### Problems and tasks
(a) Revise the 1850 census account by restating the stretch from "I started with" through "my family !!" with "census taker" replaced by "enumerator".
(b) According to the 1850 census account, to whom had the Wagner farm been sold?
(c) List every head of household named in the household list of the 1850 census account.

Then plat maps gave me a new idea. I decided to revisit the 1850 census, but this time I did so while looking at the 1859 plat map and my computer generated maps.
I started with that Wagoner entry and went three households in both directions, finding those farmers on the plat map. Below is the list of heads of those households.
Household # and Head of household #312 = N. Smith #313 = M. Petus #314 = P. Bong #315 = N. Wagoner #316 = Peter Roser #317 = John Lawfer #318 = P. Shultis |
I edited the image below to only show the heads of households. |
I drew lines between farms each time the census taker went to the next household. A couple of farms had since changed hands... the Wagner farm had been sold to Friedrich Becker and the Rosar farm had been sold to his son-in-law, Charles Hoelz. Imagine walking with the census taker down the road that August day in 1850...
That 'Wagoner' family was my family !!
A side by side complarison shows that except for the first names, the ages, genders and birth places were very accurate.
Expected name | Age | Gender | Birthplace | Enumerated name | Age | Gender | Birthplace |
Nicholas Wagner | 43 | m | Germany | N. Wagoner | 44 | m | Germany |
Angela (or Anna) | 43 | f | Germany | M. | 43 | f | Germany |
Anna | 17 | f | Germany | Dorathy | 17 | f | Germany |
Peter | 14 | m | Germany | Samuel | 13 | m | Germany |
John | 11 | m | Germany | George | 11 | m | Germany |
Nicholas | 8 | m | Germany | John | 9 | m | Germany |
Martin | 4 | m | New York | Nicholas | 5 | m | New York |
Elizabeth | 1 | f | Wisconsin | Mary | 2 | f | Wisconsin |
I was excited to share this information with my friend Mary, whose Lofy ancestors lived near mine, attending the same church. They appear in my example above as the slightly misspelled John 'Lawfer' family. Mary also thought that her Lofy family was missing from the 1850 census, even though she suspected they should be there.
Here is the side by side comparison for the Lofy family.
Expected name | Age | Gender | Birthplace | Enumerated name | Age | Gender | Birthplace |
John Joseph Lofy | 29 | m | Germany | John Lawfer | 29 | m | Germany |
Maria Anna | 24 | f | Germany | M. | 24 | f | Germany |
John | 1 | m | Wisconsin | James | 1 | m | Wisconsin |
Catharine | 67 | f | Germany | C. | 70 | f | Germany |
In this case, both the surname and family member's name were off just enough that it never caught her eye when scanning page by page. An exciting part for Mary was to learn where the matriarch of the Lofy family lived in 1850. Catharine could have been living in Milwaukee with another son, but this census discovery finally answered the question!
It gets worse...
About the same time in my research, another lady for whom I had been doing some professional research in the Hubertus area wrote saying, 'John, I think I found my family in the 1850 census, but the first names of the children are all wrong... What do you make of that?'. Over the next few weeks I came to the realization that EVERY SINGLE household in the town of Richfield for 1850 has this problem.

[Item position entries]
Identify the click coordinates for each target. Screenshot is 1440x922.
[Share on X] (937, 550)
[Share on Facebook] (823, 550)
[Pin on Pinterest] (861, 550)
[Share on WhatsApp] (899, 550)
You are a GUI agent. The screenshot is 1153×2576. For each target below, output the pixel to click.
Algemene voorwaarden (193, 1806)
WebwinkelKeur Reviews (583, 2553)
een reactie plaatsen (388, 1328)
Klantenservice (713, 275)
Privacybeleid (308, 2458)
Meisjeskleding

### Solutions to the exercise
(a)
I started with that Wagoner entry and went three households in both directions, finding those farmers on the plat map. Below is the list of heads of those households.
Household # and Head of household #312 = N. Smith #313 = M. Petus #314 = P. Bong #315 = N. Wagoner #316 = Peter Roser #317 = John Lawfer #318 = P. Shultis |
I edited the image below to only show the heads of households. |
I drew lines between farms each time the enumerator went to the next household. A couple of farms had since changed hands... the Wagner farm had been sold to Friedrich Becker and the Rosar farm had been sold to his son-in-law, Charles Hoelz. Imagine walking with the enumerator down the road that August day in 1850...
That 'Wagoner' family was my family !!

(b) Friedrich Becker

(c) N. Smith, M. Petus, P. Bong, N. Wagoner, Peter Roser, John Lawfer, P. Shultis